La questione riguarda la vicenda di E.G. da Sarno che era stato ammesso al beneficio del reddito di cittadinanza dal 01.03.2019 a seguito della domanda inoltrata in precedenza.
Come per legge, allegata alla domanda era stato inoltrato il modello ISEE che consiste in una autodichiarazione sulla propria situazione patrimoniale e reddituale.
Il sig. E.G. aveva dimenticato di dichiarare una quota di 1/6 di una proprietà indivisa giunta in successione alla di lui moglie.

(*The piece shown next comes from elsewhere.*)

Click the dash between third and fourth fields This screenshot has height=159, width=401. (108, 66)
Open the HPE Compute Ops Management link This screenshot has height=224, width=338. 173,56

La G.d.F. di Scafati aveva accertato tale fatto e aveva proceduto a denunciare il sig. G. per violazione dell’art. 7 D.L. n. 4/2019 che è la legge istitutiva del c.d. reddito di cittadinanza. La stessa G.d.F. aveva però precisato che, in ogni caso, anche con l’aggiunta della quota di reddito non dichiarata nella autodichiarazione, il sig. G. avrebbe beneficiato del contributo statale perché la parte non dichiarata non avrebbe influito sul superamento della soglia di ammissione al beneficio.
In primo grado il Giudice per l’udienza Preliminare del Tribunale di Nocera Inferiore al quale era stata fatta domanda di giudizio abbreviato, e in secondo grado la Corte di Appello di Salerno, avevano ritenuto E.G. responsabile del reato e anche di truffa ai danni dello Stato. Addirittura non lo avevano ritenuto neanche meritevole delle attenuanti generiche nonostante fosse un incensurato di oltre 60 anni.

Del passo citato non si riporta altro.